Women in the U.K. are holding a boycott of nightclubs and pubs Wednesday in protest against a recent increase of drink “spiking” and drugging via needle injections, the Associated Press reported.
University towns and cities are participating in the so-called “girls night in” to raise awareness of the issue and demand better policing and action from the government to stop “date rape” drugs from being brought into clubs.
The boycott was born from a widespread online campaign, with various “Girls Night In” social media accounts racking up thousands of followers as they helped organize the action. University cities like Bristol, Brighton and Nottingham are taking part.
As students returned to university campuses in recent months after a hiatus amid the COVID-19 pandemic, reports of drink spiking increased. There was also a rise in instances of needle “spiking,” when women or other victims report being jabbed with drug-laden needles in the leg or back in pubs and other venues, AP reported.
For more reporting from the Associated Press, see below.
The National Police Chiefs’ Council said there have been 198 confirmed reports of drink spiking in September and October across the U.K., and 24 reports of people being injected while on nights out.
Police in Nottingham, central England, said last week that extra officers were being put on patrol on the weekends to ensure people could enjoy a safe night out. The force said that since October 2, 14 women and a man have alleged being spiked “by something sharp, as opposed to a traditional method of contaminated alcoholic drinks.”
Student Zara Owen, 19, told the BBC that she blacked out soon after arriving with friends at a nightclub in the city earlier this month. She said she had no recollection of what happened that night, but woke up with a pain in her leg before she discovered a pin prick.
In Brighton, the southern England seaside city, detectives said they were investigating six reports of women being injected during the past week.
Police were carrying out unannounced checks through the night, and all reports were being taken “incredibly seriously,” said Chief Superintendent Justin Burtenshaw, commander for Brighton and Hove.

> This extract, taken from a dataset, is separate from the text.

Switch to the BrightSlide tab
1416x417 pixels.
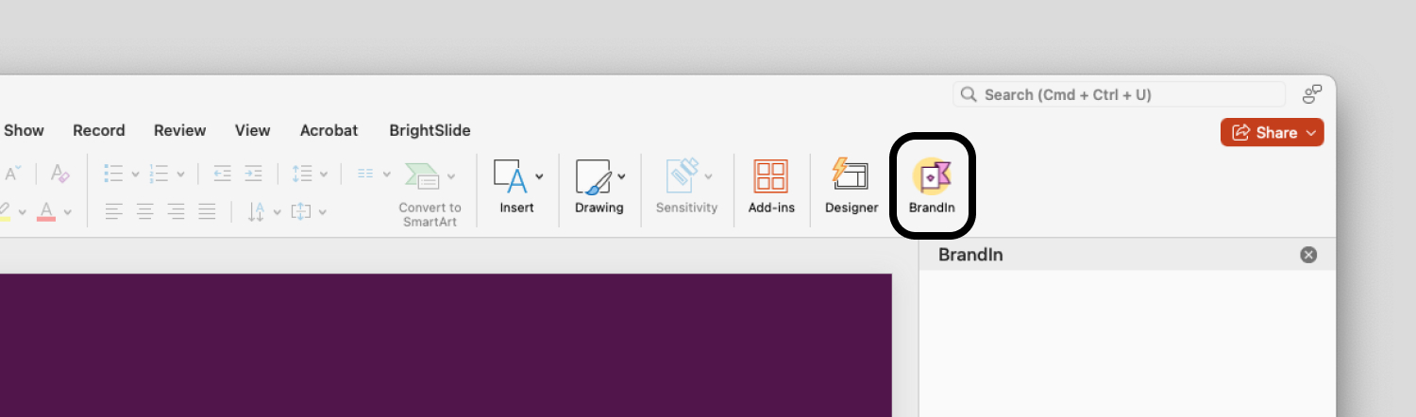(430, 130)
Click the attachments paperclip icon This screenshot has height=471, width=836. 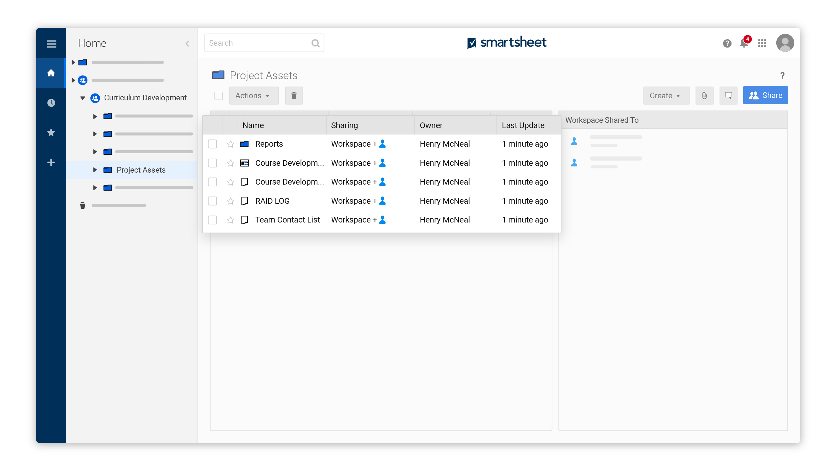704,95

Anyone who believed they may have been a victim of spiking should let police or bar staff know immediately so they could be tested for potential drugs before their effects wane, he added.
Organizers of the boycott said on Instagram that “spiking has become an epidemic.”
“Never before have we heard of so many students waking up with no memory of what had happened the night before,” read the message. “This is not getting ‘black-out drunk,’ this is getting drugged and is something that can be changed.”
On Wednesday, a 29-year-old man appeared in court in the city of Manchester charged with rape after a woman reported that her drink had been spiked during a night out in September.
An online petition calling for nightclubs to be required to thoroughly search people on entry has garnered almost 170,000 signatures.